Damage control resuscitation (DCR) in massive hemorrhage employs a 1:1:1 ratio of packed red cells, fresh frozen plasma, and platelets. This strategy targets correction of which coagulopathy pattern seen in major trauma?
- A Dilutional coagulopathy from large-volume crystalloid resuscitation
- B Disseminated intravascular coagulation (DIC) from sepsis complicating trauma
- C Heparin rebound from massive transfusion of stored red cells
- D Acute traumatic coagulopathy (ATC), driven by tissue injury-mediated thrombomodulin activation, protein C activation, and hyperfibrinolysis ✓
Explanation
Acute traumatic coagulopathy (ATC) — now termed the acute coagulopathy of trauma-shock (ACoTS) — occurs in 25–35% of severely injured patients before any resuscitation.
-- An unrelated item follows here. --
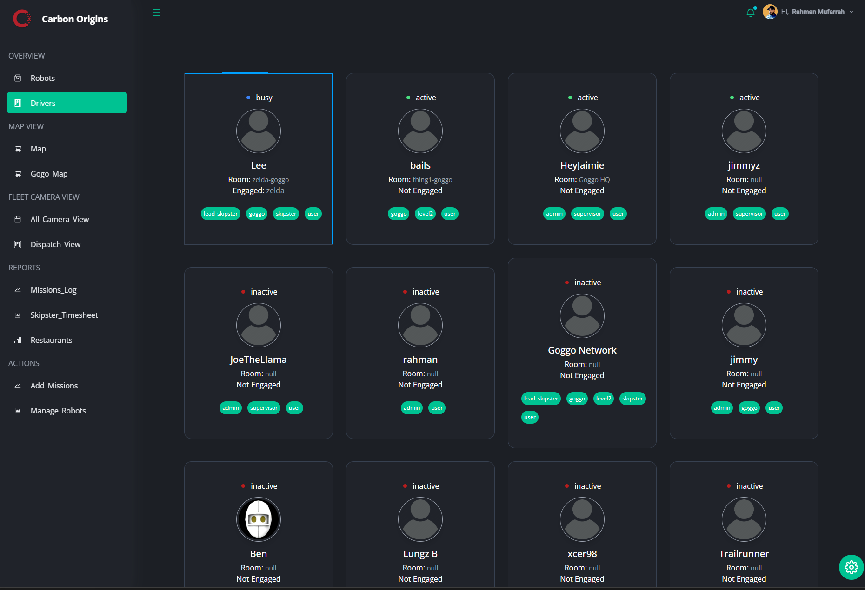Viewport: 865px width, 590px height.
Task: Select the Add_Missions action
Action: [54, 386]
It is driven by massive tissue injury activating thrombomodulin on endothelial cells, which converts thrombin to activate protein C (aPC), downregulating factors Va and VIIIa and activating fibrinolysis (via PAI-1 inhibition). This endogenous anticoagulant state, combined with acidosis, hypothermia (the 'lethal triad'), is corrected by empiric 1:1:1 hemostatic resuscitation and tranexamic acid within 3 hours. Dilutional coagulopathy is avoided by restricting crystalloids.
Reference: Bailey & Love's Short Practice of Surgery, 27th ed.